Es war 1958, als ein Team von Anthropologen das Volk der Anang Ibobo im Herzen Afrikas besuchte. Und die Forscherinnen und Forscher waren verblüfft: Schon Dreijährige konnten allein oder gruppenweise hunderte verschiedene Lieder singen. Selbstverständlich brillierten die Knirpse auch auf diversen Trommeln und im Tanz. Musik und Sprache, das vermochte bei den Anang Ibobo keiner zu trennen.

Es war 1933, als Maurice Ravel zuerst fehlerhaft zu buchstabieren begann. Dann konnte er nicht mehr lesen und schließlich nicht einmal mehr seinen Namen schreiben. Obwohl eine neue Oper, wie er sagte, "in seinem Kopf" herum schwirrte, brachte er kein Werk mehr zustande. Niemand hat je herausgefunden, welche Hirnregionen des Komponisten zerstört waren.

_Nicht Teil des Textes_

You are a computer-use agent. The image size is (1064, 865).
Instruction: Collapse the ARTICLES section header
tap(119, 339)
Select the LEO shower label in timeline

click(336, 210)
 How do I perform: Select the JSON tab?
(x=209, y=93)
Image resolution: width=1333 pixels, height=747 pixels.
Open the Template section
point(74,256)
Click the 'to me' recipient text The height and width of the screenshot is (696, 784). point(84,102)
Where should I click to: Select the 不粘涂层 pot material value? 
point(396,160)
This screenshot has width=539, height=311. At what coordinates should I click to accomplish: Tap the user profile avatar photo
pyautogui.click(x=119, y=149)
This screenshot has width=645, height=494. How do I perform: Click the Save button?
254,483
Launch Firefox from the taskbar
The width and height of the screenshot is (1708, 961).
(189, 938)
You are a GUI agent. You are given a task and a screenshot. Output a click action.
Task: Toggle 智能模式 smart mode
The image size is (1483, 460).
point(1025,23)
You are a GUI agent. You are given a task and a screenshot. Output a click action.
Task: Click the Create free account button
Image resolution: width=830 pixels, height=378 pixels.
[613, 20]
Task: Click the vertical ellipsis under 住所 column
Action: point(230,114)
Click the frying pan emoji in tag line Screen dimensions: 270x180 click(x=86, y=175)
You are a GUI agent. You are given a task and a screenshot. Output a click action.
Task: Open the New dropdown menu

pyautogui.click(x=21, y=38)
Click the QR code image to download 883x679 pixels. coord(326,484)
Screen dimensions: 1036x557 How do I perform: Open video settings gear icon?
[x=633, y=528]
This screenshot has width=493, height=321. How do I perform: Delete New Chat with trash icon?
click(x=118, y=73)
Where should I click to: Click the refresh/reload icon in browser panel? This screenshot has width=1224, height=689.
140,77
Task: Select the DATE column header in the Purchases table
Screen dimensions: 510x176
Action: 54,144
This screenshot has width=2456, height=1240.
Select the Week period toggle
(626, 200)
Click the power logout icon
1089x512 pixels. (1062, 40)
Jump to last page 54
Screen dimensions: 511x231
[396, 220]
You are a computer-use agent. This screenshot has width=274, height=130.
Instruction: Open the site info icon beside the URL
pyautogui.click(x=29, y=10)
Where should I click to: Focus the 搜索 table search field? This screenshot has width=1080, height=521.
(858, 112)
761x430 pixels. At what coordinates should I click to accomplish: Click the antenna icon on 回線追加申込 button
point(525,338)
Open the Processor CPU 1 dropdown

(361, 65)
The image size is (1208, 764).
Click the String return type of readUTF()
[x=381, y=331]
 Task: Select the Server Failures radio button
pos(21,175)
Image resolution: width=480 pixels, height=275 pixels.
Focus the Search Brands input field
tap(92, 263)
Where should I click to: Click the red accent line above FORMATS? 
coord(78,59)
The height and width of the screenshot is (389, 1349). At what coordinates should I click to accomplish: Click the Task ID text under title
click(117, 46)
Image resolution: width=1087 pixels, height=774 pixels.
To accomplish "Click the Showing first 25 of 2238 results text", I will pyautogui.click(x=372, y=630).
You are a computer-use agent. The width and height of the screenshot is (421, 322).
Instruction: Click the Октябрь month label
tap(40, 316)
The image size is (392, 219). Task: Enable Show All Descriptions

Nachdem im MPI für Kognitions- und Neurowissenschaften die neuronale Sprachverarbeitung in extenso aufgeklärt wurde, erkundet die von Angela D. Friederici1 gegründete Arbeitsgruppe "Neurokognition von Musik" seit 1998 das Pendant. Denn Musik und Sprache sind beides Mittel der Kommunikation. Beide hängen ab von hoch organisierten Variationen in Tonhöhen, Betonung und Rhythmen. Beide sind reich an "Harmonien" - jenen Obertönen einer Grundfrequenz, die Resonanz und Reinheit verleihen. Beide besitzen komplexe Zeichensysteme, die Botschaften verschlüsseln und weitergeben. Musik hat demnach wie die Sprache ein Regelwerk der Grammatik, der Syntax. In der Musik der westlichen Welt etwa folgt auf den Grundton, die Tonika, oft eine Dominante vor einer weiteren Tonika. Zuweilen schiebt sich vor die Dominante eine Subdominante - aber nie dahinter. Einige Musiktheoretiker sprechen gar von einem musikalischen "Ur-Satz". Eine Notenfolge, die nach dem Zufallsprinzip auf einem Klavier geklimpert wird, erzeugt Töne, die allenfalls das Attribut Geräusch verdienen. Musik anderer Kulturen unterscheidet sich in ihrer Harmonik lediglich durch die Art des Regelwerks, aber nie dadurch, dass es fehlen würde.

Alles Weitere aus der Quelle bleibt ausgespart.